Ein Raubtier, das ein anderes Geschöpf erbeuten will, muß natürlich vorsichtig zu Werke gehen. Denn der Pflanzenfresser hat durchaus keine Lust, sein Grab im Magen des Raubtiers zu finden, sondern sucht sich auf jede Weise davor zu bewahren. Würden Wölfe, die gern einen Hasen, einen Hirsch oder ein Reh fressen möchten, schon vor Beginn der Jagd bellen, so würden sich die Pflanzenfresser vorher in Sicherheit zu bringen suchen.
So ist es denn ganz selbstverständlich, daß wilde Hundearten, wie die in Indien hausenden Kolsums, nicht bellen, ebensowenig die Wölfe und Schakale. Man hat sich darüber gewundert, daß die Hunde, die Kolumbus in Amerika zurückließ, das Bellen verlernt hatten. Als man sie nach langer Zeit wiederfand, waren sie verwildert und stumm geworden. Das ist doch ganz natürlich. Sie mußten auf eigene Faust, nachdem sie von den Menschen verlassen worden waren, ihre Nahrung suchen. Bald merkten sie, daß sie um so schwerer Beute machten, je mehr sie vorher bellten. Deshalb ließen sie das Bellen sein, wie es ihre Vorfahren getan hatten.

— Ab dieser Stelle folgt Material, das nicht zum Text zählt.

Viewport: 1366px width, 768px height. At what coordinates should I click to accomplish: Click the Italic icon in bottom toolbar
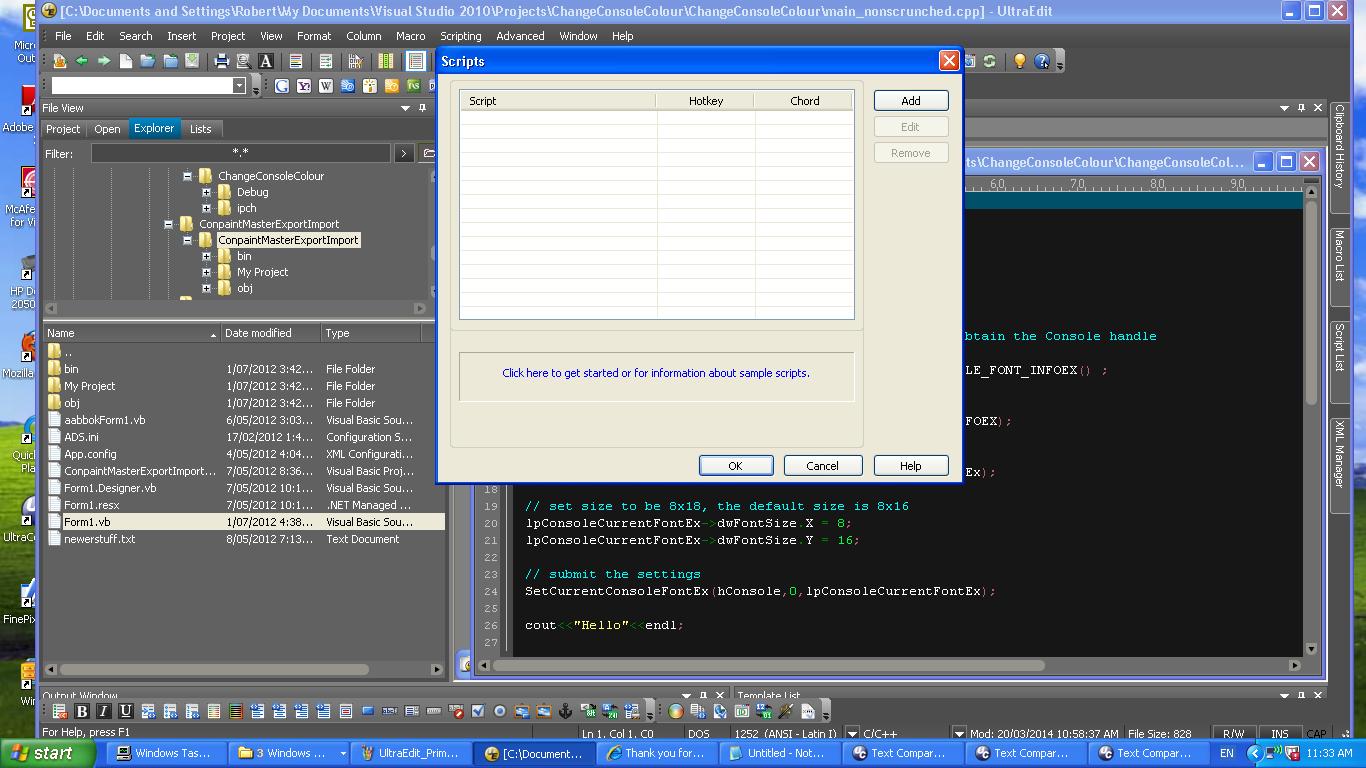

Das Bellen ist also eine Eigenschaft des Hundes, die der Wildhund nicht besitzt. Wohl aber hat er eine Anlage hierzu, wie schon aus seinem Geheul hervorgeht. Genau so liegt es bei anderen Haustieren. Wildenten und Wildgänse hüten sich, so viel zu schnattern wie unsere Hausenten und Hausgänse. Wildenten und Wildgänse sind auf dem Lande fast immer stumm, um sich ihren zahlreichen Feinden nicht zu verraten. Auch das fortwährende Krähen hat sich der Hahn als Haustier erst angewöhnt.
Der Mensch fand bald heraus, daß das Bellen des Hundes für ihn vom Vorteil war, weil es ihm den nahenden Feind oder einen Besuch anzeigte. Deshalb bevorzugte er die Hunde, die am meisten zum Bellen geneigt waren. Da solche Eigenschaften sich zu vererben pflegen, so hat der Mensch fast allen Hunden das Bellen angezüchtet. Am meisten eignen sich hierzu die kleinen Hunderassen, die den großsprecherischen Menschen gleichen, die mit Worten Helden sind, während ihre Taten zu wünschen übrig lassen. Sie haben zu dem Sprichwort Anlaß gegeben: Die Hunde, die da bellen, beißen nicht.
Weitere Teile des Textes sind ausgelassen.